Among the entries below, find the lines with the word "Erfolg" and copy them.

§ Extracted data:
_ _ _ _
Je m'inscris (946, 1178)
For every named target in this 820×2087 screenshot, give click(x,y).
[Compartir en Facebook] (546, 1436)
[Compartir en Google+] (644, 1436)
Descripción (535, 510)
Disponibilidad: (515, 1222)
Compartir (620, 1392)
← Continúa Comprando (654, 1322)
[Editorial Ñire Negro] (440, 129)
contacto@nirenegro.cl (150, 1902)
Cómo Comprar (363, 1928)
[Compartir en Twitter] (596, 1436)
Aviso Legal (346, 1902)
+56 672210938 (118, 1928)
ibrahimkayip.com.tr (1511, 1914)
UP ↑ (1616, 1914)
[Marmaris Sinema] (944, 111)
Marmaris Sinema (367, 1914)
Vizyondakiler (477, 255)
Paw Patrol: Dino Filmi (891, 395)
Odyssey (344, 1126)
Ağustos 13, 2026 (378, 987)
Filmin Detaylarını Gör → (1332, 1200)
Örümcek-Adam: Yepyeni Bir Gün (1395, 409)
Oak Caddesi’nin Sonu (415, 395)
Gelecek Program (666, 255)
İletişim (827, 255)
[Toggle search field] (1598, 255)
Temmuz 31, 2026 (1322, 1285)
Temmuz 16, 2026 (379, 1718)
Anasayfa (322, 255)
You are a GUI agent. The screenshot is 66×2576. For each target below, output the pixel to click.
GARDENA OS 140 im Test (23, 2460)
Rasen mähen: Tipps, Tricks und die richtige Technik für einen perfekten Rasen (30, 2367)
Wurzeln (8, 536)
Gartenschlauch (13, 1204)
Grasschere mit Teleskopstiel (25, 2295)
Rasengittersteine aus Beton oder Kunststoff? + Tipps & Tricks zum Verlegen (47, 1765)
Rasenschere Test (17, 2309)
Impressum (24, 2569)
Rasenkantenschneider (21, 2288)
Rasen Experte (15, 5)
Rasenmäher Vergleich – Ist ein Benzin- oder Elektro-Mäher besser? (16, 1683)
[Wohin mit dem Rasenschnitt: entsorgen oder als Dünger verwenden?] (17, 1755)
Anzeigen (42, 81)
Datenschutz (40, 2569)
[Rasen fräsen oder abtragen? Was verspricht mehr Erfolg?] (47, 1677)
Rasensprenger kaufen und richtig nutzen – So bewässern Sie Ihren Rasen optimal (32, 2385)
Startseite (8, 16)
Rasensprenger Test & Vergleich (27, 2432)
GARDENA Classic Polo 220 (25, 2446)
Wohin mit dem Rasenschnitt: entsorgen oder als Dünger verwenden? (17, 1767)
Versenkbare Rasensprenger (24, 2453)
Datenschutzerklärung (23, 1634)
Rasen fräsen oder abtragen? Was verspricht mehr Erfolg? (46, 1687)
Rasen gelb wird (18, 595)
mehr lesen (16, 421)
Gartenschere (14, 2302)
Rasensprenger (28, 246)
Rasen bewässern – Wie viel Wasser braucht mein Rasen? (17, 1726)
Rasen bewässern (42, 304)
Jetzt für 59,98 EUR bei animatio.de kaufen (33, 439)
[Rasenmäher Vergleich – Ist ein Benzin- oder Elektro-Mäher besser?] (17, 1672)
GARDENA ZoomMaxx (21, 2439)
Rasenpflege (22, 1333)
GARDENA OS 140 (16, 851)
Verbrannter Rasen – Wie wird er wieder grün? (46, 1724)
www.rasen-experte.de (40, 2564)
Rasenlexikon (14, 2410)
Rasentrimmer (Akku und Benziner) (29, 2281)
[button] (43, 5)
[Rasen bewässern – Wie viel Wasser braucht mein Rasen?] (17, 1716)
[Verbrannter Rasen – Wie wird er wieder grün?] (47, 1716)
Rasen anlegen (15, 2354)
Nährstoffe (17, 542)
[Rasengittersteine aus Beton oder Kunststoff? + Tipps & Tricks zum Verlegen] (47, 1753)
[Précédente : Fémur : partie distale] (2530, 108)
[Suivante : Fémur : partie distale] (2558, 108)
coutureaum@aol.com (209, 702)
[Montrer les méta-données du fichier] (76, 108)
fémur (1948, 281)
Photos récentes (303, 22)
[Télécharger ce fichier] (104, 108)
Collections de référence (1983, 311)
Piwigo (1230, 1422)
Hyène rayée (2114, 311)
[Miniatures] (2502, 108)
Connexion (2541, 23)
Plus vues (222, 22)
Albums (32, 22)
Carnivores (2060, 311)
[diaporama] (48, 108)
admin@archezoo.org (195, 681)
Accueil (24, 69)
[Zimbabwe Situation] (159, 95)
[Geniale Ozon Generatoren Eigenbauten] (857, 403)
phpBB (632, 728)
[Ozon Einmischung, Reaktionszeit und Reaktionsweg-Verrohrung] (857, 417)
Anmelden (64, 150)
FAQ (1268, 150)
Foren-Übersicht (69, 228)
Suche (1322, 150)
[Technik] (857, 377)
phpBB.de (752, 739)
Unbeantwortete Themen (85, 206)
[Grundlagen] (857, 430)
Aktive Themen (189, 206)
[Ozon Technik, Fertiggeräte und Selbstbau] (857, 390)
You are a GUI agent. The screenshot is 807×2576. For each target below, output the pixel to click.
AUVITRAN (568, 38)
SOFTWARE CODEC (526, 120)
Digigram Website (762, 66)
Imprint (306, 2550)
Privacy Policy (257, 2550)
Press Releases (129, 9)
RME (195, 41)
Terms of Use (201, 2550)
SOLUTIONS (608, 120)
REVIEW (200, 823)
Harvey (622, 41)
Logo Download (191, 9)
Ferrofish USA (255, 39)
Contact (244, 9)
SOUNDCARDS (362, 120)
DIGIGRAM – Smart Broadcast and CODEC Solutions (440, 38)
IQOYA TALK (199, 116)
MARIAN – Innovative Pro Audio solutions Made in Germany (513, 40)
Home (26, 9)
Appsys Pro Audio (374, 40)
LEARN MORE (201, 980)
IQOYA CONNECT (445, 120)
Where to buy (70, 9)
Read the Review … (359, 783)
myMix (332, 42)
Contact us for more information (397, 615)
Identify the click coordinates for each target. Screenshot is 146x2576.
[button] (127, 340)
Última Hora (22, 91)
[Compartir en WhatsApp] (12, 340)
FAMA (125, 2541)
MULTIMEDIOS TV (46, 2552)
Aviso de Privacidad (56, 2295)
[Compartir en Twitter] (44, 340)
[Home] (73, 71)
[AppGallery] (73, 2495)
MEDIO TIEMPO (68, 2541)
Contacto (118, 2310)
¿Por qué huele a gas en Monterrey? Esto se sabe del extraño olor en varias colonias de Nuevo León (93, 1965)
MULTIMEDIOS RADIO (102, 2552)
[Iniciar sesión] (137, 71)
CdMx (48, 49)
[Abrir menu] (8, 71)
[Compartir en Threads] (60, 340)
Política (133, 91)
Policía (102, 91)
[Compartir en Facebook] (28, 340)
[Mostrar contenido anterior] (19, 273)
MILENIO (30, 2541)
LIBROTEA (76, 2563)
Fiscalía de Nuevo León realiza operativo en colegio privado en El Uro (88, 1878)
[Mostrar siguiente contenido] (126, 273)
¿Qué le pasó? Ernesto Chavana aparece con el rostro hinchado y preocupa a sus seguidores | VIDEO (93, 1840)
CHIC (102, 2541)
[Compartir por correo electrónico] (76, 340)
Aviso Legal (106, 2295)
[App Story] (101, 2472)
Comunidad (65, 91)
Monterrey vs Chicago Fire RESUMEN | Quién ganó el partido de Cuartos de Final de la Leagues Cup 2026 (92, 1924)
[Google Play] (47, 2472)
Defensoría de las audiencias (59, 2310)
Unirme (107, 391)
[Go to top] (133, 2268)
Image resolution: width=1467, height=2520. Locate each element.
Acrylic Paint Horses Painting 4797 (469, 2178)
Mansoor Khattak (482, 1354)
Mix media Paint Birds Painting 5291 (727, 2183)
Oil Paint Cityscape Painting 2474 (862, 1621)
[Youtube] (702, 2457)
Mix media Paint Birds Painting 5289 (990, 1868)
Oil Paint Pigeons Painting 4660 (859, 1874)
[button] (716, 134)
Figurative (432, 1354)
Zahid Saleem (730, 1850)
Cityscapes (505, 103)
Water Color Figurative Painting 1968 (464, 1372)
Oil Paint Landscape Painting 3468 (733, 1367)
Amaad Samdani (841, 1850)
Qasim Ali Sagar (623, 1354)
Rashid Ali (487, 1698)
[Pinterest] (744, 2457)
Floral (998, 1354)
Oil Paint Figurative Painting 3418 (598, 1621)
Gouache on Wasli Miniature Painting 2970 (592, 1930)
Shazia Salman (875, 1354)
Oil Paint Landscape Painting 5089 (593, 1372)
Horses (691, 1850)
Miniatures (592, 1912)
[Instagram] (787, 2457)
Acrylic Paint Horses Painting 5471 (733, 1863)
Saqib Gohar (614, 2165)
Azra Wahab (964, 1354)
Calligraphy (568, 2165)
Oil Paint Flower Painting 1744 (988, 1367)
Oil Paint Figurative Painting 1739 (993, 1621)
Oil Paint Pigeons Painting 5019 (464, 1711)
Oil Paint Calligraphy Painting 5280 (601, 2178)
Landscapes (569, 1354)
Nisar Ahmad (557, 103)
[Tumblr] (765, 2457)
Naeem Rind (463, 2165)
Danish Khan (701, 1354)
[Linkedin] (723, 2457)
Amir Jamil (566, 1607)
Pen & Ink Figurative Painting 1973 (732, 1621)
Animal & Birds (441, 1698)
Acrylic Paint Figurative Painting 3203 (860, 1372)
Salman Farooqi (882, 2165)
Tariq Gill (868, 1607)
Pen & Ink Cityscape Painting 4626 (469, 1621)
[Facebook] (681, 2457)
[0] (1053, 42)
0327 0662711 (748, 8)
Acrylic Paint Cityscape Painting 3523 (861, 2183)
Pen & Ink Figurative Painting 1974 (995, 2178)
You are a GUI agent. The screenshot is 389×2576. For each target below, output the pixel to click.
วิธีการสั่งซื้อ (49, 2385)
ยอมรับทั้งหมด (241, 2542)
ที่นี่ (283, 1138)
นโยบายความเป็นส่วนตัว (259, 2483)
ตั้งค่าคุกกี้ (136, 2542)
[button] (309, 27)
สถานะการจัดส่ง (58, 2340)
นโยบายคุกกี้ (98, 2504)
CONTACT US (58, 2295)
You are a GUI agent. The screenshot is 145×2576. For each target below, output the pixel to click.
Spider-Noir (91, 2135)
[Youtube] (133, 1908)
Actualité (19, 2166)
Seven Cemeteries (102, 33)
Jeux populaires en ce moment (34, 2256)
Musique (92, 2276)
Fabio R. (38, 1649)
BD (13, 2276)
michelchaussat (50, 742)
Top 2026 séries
_ _ _ _
§ Written reply:
[Rasen fräsen oder abtragen? Was verspricht mehr Erfolg?] (47, 1677)
Rasen fräsen oder abtragen? Was verspricht mehr Erfolg? (46, 1687)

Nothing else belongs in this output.